Every year, I receive several requests for beta. I'm happy to share just enough so that others will have a safe, yet adventurous, trip.

Mountain climber
descanso, ca
Dec 12, 2007 - 10:18am PT
threats of violence and legal action have been used to squash any attempts at publishing a guidebook.

Trad climber
Dec 12, 2007 - 11:12am PT
The very few times I have been there the locals have always requested I don't post stuff over the internet, such as MAPS, topo's, etc. They are fine with people coming its is just that they would rather it be a word-of-mouth type thing. The more popularity the place receives the more likely you are to have crime, trash, etc.


Dec 12, 2007 - 11:21am PT
Travelin.... Are the locals you are talking about the people who actually live in that area, or are they the "locals" that cross an international border to climb there?
Just curious.
Bob J.

'cross the great divide
Dec 12, 2007 - 12:18pm PT
In all fairness to those who favor keeping an area as magnificent as Trono a secret, I'm not sure that I would feel any different if I were in that position. Unfortunately, as more people visit a pristine area, the more the area changes. Fortunately, this is a difficult area to get to which provides some protection from the masses.

Not all of the rock is perfect at Trono.
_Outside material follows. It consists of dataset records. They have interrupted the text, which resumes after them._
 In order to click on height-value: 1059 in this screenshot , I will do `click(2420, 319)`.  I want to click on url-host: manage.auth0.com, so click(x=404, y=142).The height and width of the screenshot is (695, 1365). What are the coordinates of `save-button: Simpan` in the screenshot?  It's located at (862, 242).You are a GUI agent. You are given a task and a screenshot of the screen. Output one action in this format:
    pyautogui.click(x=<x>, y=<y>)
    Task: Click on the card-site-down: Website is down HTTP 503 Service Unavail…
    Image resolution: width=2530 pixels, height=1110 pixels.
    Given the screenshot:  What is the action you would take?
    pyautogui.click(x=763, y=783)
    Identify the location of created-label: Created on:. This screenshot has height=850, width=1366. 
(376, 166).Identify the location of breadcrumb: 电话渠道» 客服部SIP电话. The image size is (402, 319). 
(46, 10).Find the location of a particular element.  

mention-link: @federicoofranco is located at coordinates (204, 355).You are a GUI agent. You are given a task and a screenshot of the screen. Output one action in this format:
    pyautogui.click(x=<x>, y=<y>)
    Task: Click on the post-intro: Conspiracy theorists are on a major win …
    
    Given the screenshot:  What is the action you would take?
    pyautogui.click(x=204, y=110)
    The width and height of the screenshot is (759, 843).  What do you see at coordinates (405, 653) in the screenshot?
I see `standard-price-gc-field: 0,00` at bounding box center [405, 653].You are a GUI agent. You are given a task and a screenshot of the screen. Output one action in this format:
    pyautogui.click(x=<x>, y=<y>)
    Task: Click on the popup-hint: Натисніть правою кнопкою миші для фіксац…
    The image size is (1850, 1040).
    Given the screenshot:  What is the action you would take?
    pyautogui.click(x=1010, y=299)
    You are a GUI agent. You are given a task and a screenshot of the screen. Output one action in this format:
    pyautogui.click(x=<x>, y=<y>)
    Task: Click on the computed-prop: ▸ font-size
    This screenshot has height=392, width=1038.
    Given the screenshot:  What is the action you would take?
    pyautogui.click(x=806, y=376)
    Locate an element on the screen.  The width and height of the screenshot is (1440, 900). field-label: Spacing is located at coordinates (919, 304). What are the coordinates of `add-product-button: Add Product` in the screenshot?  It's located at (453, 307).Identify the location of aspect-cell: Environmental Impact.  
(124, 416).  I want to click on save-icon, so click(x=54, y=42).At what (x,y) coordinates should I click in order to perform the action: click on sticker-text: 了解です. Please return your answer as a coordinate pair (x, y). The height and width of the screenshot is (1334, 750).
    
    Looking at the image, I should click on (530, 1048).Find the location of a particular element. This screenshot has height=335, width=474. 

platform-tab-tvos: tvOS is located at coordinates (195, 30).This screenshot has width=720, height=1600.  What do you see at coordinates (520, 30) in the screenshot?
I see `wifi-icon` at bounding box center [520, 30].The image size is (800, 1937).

We did some cragging on some very grainy rock, similar to JTree; pull out a handjam and some grains of rock are stuck into the back of your hand. However, given the overall setting, I would describe the cragging as brilliant. Getting to the base of El Gran Trono Blanco is an adventure in and of itself.

Trad climber
Dec 12, 2007 - 01:46pm PT

I speak of Mexican residents who reside in TJ, Ensenada, Mexicalli. Simply put, they don't want the place overrun. The feeling has got to be mutual with Americans who put up the routes, as well. You sure don't see the their topos, maps, etc. on the web. Based on my limited experience with the area it seems that anyone can enjoy it, you just have to ask for the info through the correct channels. IMO, a perfect way to keep things "low key".